§ **Work instructions**
Report each line of the data that contains the string "computer".

§ **Dataset records**
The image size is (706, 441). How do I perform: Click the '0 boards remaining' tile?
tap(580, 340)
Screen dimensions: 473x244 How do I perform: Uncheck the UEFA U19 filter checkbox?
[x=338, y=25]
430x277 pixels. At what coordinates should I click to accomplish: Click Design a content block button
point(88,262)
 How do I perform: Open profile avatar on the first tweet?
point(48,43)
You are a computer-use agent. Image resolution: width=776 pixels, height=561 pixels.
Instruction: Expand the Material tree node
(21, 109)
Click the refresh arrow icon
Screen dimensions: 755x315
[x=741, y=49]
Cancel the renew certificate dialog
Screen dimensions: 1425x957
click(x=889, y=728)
...
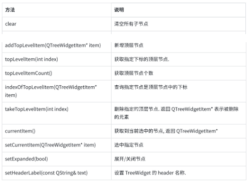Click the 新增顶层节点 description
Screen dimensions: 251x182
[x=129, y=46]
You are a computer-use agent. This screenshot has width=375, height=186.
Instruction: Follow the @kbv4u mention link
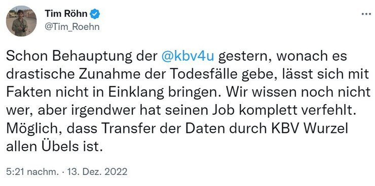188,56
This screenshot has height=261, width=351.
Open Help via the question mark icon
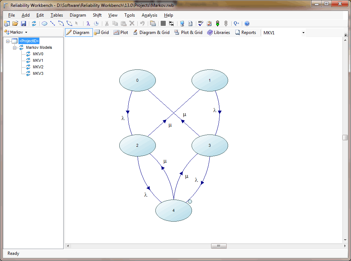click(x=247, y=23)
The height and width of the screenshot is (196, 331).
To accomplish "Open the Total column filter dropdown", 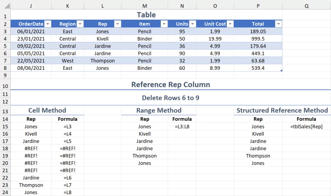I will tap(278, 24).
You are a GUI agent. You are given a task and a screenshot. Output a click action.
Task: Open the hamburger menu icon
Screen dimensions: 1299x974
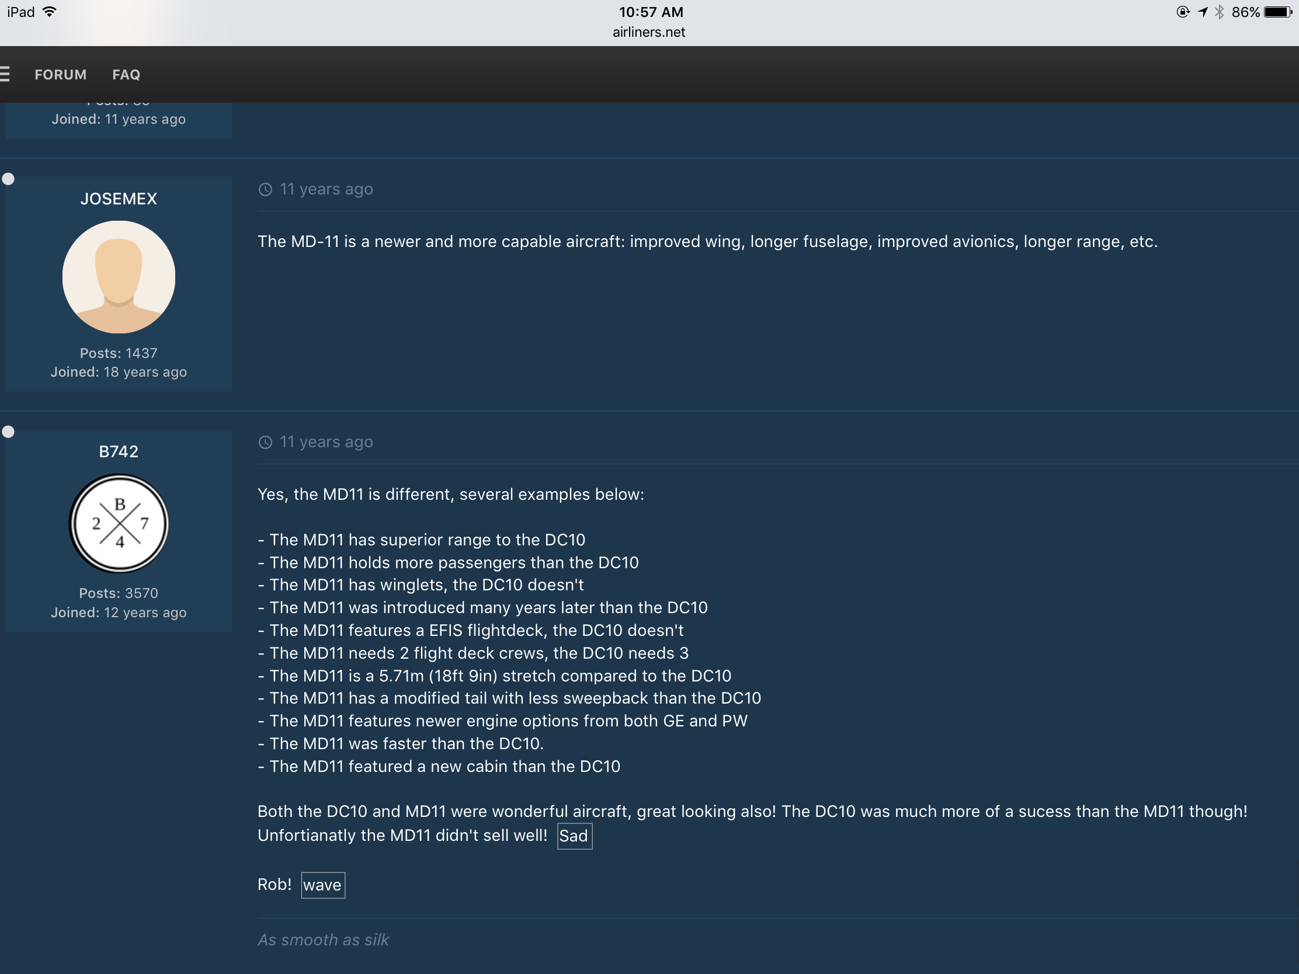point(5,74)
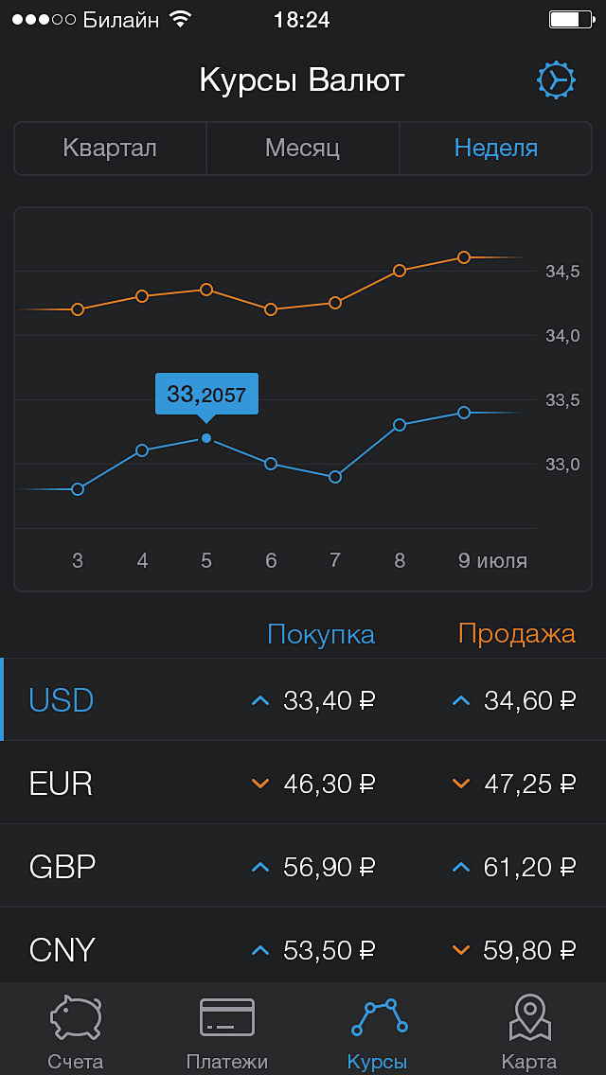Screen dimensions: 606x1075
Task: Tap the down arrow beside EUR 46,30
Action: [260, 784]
--
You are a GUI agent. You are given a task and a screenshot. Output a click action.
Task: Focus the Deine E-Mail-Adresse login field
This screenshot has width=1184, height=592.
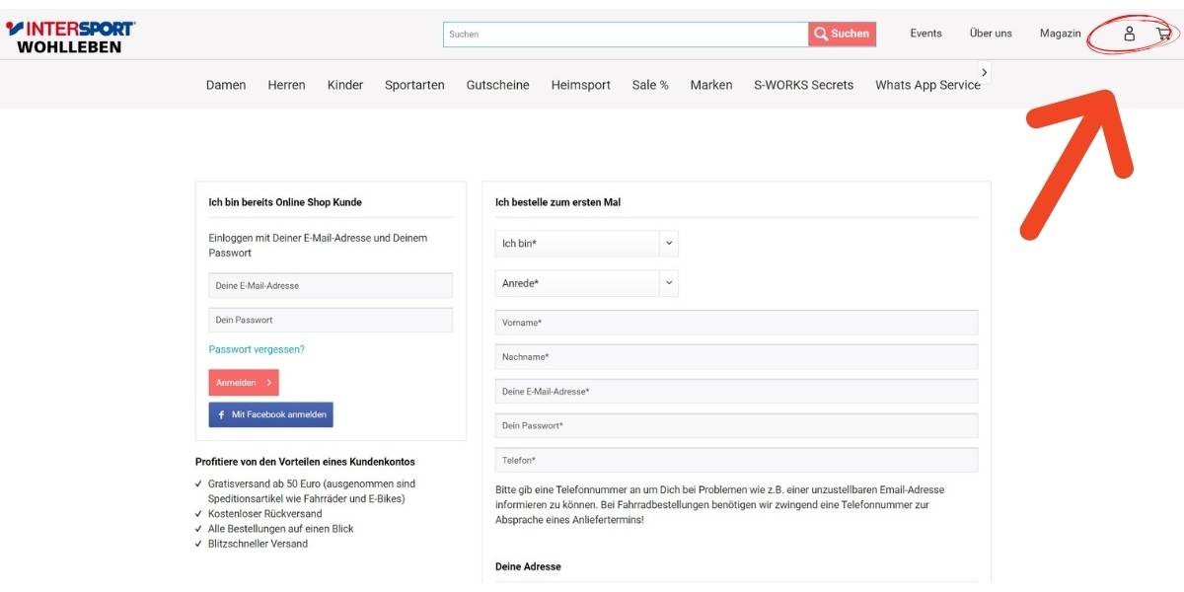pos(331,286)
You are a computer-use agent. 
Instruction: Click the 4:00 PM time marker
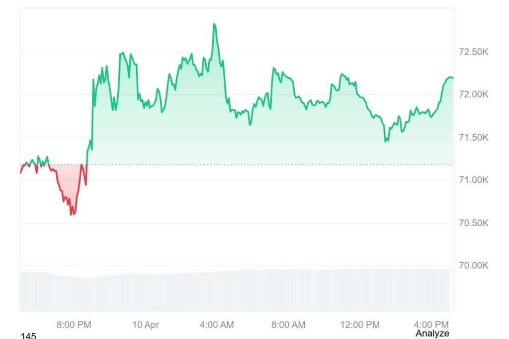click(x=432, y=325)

§ **Solution to this problem**
You are a computer-use agent. Image resolution: width=776 pixels, height=561 pixels.
You are a computer-use agent. This screenshot has width=375, height=186.
You are a computer-use agent. 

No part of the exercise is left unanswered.